» What this task involves
In the article on François de Callières' report, on what date did Callières arrive in Warsaw?
START Selected excerpt
© Muzeum of King Jan III’s Palace at Wilanów
Silva Rerum   Silva Rerum   |   07.09.2015

François de Callières’ report on the election of Jan III Sobieski in 1674

After his second mission in Poland in 1674, Callières composed a brief report, which, in contrast to the famous work De la manière de négocier avec les souverains remained a manuscript. It is currently stored at the Polish Library in Paris – the treasury of many valuable historical monuments. The report was most likely written towards the end of 1675 after Callières’ return from Poland, and may have been addressed to his superiors the Duke of Savoy and Piedmont Carlo Emanuele II and his superiors in the Secretariat of State for Foreign Affairs. Speaking to the first recipient is the humble tone when Callières mentions His Royal Highness, as well as flattering praises regarding the glory added by the Savoyard monarch to his possessions and cities, through which Callières rode through on his return trip. The author of the report does not overlook any opportunity to convey conventional compliments made by personalities he visited, and addressed towards the House of Savoy.

At the outset of his report, Callières describes his journey to Poland, begun in Paris on 31 March 1674. The diplomat went on from there to Calais, where he embarked on a yacht of the King of England, supplied at the request of Louis XIV not only to transport Callières, but above all the French ambassador to the Polish election, the Bishop of Marseille, Toussaint de Forbin-Janson. The yacht headed to Hamburg, but initially did not reach the port, pushed back by a headwind all the way to the mouth of the Thames near London. Having finally reached Hamburg, Callières travelled by postal vehicle, through Berlin to Gdańsk, and from there to Warsaw, where he arrived on 5 May. At that time, the election sejm was already in progress in the Polish capital.
END Selected excerpt
START Supplied entries
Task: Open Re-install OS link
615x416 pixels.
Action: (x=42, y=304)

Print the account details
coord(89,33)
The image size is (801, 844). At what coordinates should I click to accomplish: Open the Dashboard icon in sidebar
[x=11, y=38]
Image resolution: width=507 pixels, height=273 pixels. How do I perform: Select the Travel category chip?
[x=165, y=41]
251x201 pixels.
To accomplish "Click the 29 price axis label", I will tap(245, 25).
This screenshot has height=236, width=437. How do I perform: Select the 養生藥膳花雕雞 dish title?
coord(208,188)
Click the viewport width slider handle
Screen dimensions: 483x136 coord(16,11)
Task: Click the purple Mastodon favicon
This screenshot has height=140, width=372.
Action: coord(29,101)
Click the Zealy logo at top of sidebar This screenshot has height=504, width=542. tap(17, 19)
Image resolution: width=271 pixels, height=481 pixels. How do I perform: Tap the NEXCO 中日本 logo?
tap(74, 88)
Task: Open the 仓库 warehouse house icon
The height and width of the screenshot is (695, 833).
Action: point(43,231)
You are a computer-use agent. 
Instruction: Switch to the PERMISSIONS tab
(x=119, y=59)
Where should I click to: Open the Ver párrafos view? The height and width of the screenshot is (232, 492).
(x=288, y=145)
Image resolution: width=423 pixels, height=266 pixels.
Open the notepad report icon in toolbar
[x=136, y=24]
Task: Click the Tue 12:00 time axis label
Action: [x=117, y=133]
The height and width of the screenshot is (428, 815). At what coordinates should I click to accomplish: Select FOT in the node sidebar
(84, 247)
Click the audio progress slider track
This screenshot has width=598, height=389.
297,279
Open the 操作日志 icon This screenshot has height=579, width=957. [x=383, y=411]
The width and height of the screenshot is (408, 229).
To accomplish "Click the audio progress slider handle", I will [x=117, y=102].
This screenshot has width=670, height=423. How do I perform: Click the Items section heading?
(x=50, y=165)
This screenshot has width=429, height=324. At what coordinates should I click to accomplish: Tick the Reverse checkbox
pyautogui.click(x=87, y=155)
END Supplied entries
» Problem solution
5 May (1674)